Une majorité d'entre eux étaient thérapeutes
et jouissaient d'une grande considération pour l'efficacité
de leurs soins. Ceux-ci étaient simples, et avec la lumière
et le son que les thérapeutes émettaient auprès
du malade, ils obtenaient souvent des guérisons que la
plupart des habitant du pays considéraient comme des miracles.
- N : Peut-on rapprocher ces "soins" du Reiki ou de l'Energie Universelle ? - AG : Il est toujours possible de tout rapprocher car la source et le but sont les mêmes. Il est important cependant de noter que les moyens sont différents. Nous avons l'habitude de mettre en garde nos élèves sur le fait de ne pas mélanger pendant un même soin des techniques différentes. Cela ne signifie pas que une telle est moins bonne qu'une autre, c'est plutôt une question d'équilibre et de logique. Prenons un exemple concret. Lorsque vous préparez ou mangez un repas, il est des ingrédients que vous ne mélangerez pas même si individuellement ils sont excellents. Si vous les mélangez malgré tout, votre foie, votre estomac ou votre intestin vous donneront des signaux faciles à comprendre. Sur les plans subtils, il en est ainsi, même si certaint pensent qu'il est possible de faire n'importe quoi parce qu'on ne voit pas toujourrs ce qui se passe lorsqu'il ne s'agit pas de matière dense.
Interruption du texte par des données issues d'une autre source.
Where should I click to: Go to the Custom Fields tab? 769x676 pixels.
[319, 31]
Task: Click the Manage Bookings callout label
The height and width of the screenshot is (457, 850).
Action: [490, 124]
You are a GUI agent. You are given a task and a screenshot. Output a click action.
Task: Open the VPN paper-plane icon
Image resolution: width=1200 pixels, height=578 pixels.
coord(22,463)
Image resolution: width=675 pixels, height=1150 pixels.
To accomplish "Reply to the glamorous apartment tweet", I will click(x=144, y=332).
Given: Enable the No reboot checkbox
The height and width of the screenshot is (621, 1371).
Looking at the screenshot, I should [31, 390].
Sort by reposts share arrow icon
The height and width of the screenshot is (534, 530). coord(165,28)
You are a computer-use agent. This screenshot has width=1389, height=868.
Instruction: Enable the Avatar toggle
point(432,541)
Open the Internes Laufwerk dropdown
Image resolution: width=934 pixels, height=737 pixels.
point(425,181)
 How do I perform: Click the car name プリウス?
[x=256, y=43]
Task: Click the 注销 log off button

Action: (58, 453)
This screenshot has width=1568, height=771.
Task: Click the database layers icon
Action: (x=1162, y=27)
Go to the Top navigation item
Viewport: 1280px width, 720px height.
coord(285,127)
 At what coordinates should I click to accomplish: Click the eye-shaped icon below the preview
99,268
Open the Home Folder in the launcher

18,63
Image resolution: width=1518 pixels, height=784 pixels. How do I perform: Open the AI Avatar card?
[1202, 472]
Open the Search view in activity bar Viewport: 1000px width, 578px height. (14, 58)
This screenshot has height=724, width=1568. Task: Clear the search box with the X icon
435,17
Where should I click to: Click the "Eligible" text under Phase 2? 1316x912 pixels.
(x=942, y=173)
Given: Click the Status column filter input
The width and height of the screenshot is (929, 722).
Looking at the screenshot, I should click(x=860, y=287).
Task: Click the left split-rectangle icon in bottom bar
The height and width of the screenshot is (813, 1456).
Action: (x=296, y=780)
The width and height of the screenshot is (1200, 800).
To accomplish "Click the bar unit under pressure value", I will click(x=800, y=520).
Je peux vous assurer pour ma part que lorsque l'on ne porte pas d'attention ou de précision suffisante sur ce que l'on fait dans ces domaines, il s'ensuit des désagréments qui même sans être graves n'ont pas lieu d'exister. - N : Quel est le rôle de la maladie ? - AG : Chez les Esséniens,
la maladie n'était jamais considérée comme
une ennemie. Elle était le signal pour indiquer que quelque
chose n'allait plus entre les différents niveaux de l'Etre.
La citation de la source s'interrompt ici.